得物の長短から無刀、男女まで。
ナイフと小太刀の場合 小太刀護身道で異種競技を致します。 刃物(ナイフ・包丁)の相手に小太刀(棒切れ、警棒相当の棒切れ)で身を守る演舞を致します。 この演舞は試合形式でします。 棒切れでナイフから身を守る見本を見せようとしますが、主催者の意に反してナイフが勝ってしまいます。 田辺哲人先生が「困ったもんだ!ナイフが勝つと小太刀護身道の手本にならない。」と嘆きます。 ナイフは間合いの不利を潜在意識が心底理解しています。 一方小太刀は間合いの有利におごります。 小太刀が振りかぶろうと意識が働いた瞬間に、ナイフ側は吸い込まれる様に体が滑り込みます。 ナイフが腹を刺しても、拳の中指を少し立てて鳩尾を突いても、素手で喉元を突いても、これがペンシルであっても勝負は同じです。 必死の覚悟の無意識の反射レベルが効を奏するのです。 これは普通の刀と小太刀においても原理は同じです。 『待中懸』が反射レベルで体の入り身となって勝ちを制します。 短い物に長い物が勝つ方法は相手の必死覚悟と反射を逆に利用して、フェイント、緩める、先を懸ける振りをする等と『懸中待』で対応します。 要するに『陰の動き(意識)を悟られたら、必死の反射で入られる。』 『相手の陰(意識)を動かす余裕が有れば長い物は有利です。」 しかし小太刀は相手の陰を読み、相手に陰を操られないように修業するでしょう。 古来より『先に打って出た方が負け』なのが鉄則です。
まだ、中倉清先生が若く合気道の創始者・植芝盛平の養子だったころ、勇猛で通した羽賀準一先生が中倉先生の話を聞いて、「木刀を持った自分が素手の相手に負けるわけがない。」と意気込んで対戦したが、無刀の境地に見事に負けたとのことです。 後に中倉先生も植芝先生の神懸かりな境地を知り、養子を辞めたそうです。
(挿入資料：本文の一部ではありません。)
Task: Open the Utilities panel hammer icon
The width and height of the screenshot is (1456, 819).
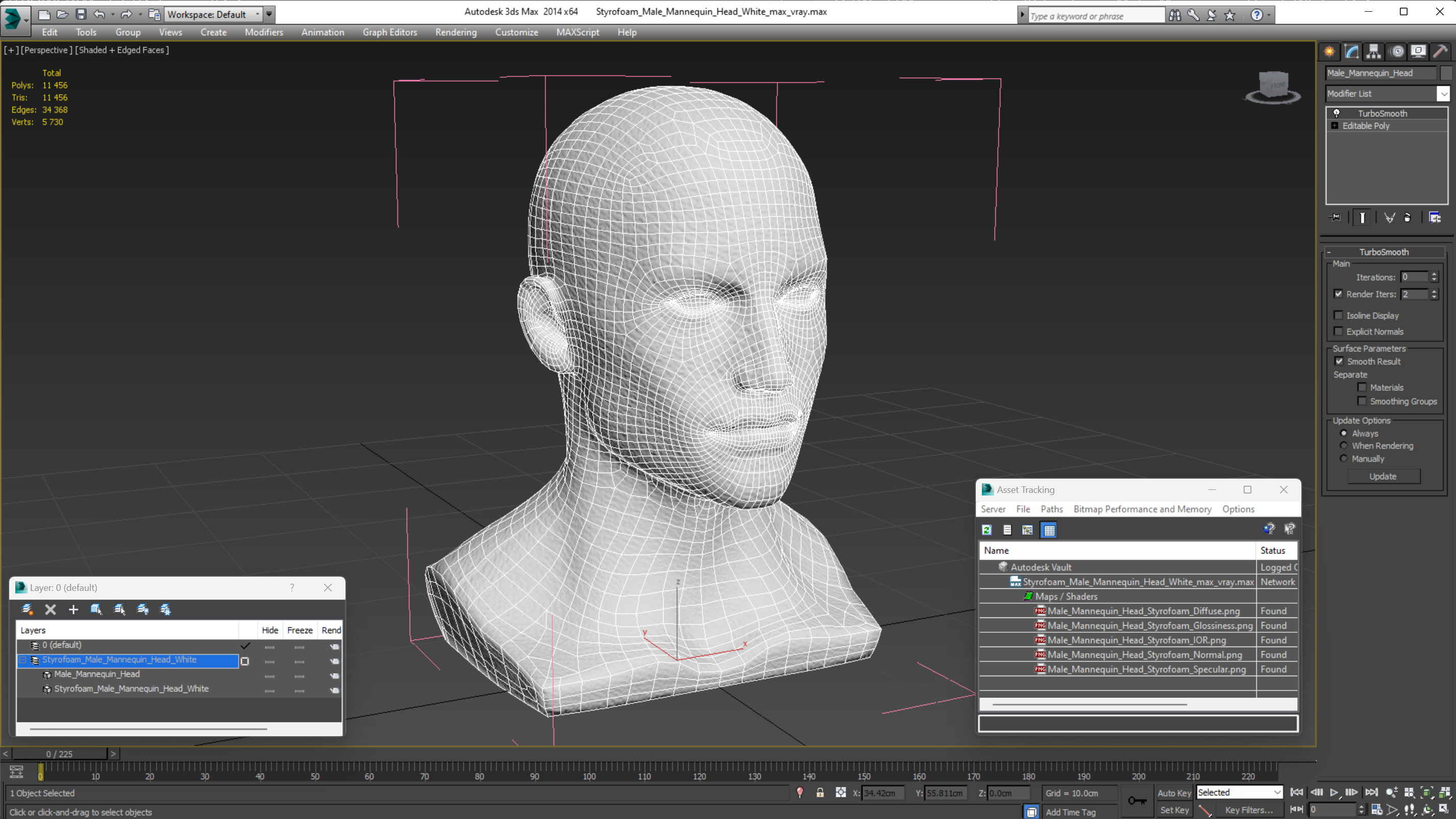Action: pyautogui.click(x=1440, y=52)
竹刀や刀を持つと筋力の差が男女で出ます。 しかし、入り身の妙を身に付ければ筋力ではなく、術と感性と覚悟で決まります。 その意味で、女性の短刀道はそれなりに工夫をされた、一般剣道家でには理解していない意識の修練の分野があると思います。 松風館道場に七段教士『能さん』という女性がいます。 この人との稽古は厄介です。 押しても引いても色を見せません・・・肚が出来ています。 竹刀を持った女性です。 一般の男性の教士七段よりも上を行きます。 結局は肚なのです。
女性の場合は竹刀の重さ・長さ・柄の長さ等、筋肉を意識しないで動かせる得物に改良する事も大切かと思います。
西村は一ヶ月ぶりに剣道を一時間しても、翌日どこの筋肉の張りもありません。 通販で売っているサイドステッパーを5分踏むと、翌日は太股が張ってしまいます。 腹筋10回をしたら翌日はお腹筋が痛いです。 剣道では術と技と感性と意識の総合で筋力はほとんど使っていないことになります。 剣道的身体動作が歩くのと同じになっています。 女性も筋肉的な動きを出来るだけ避けて、歩行の原理を剣道に応用すれば、女性の壁を案外容易に越えれるかもしれません。
『なにしろ剣道は究極的には男性の領分です。産む性の私たちには入れない 世界が厳然としてあります。』 女性は男性の心を包み込む大きな心が有ります。 戦わずに、包み込んで引き出して男を制する・・・工夫をしてみて下さい。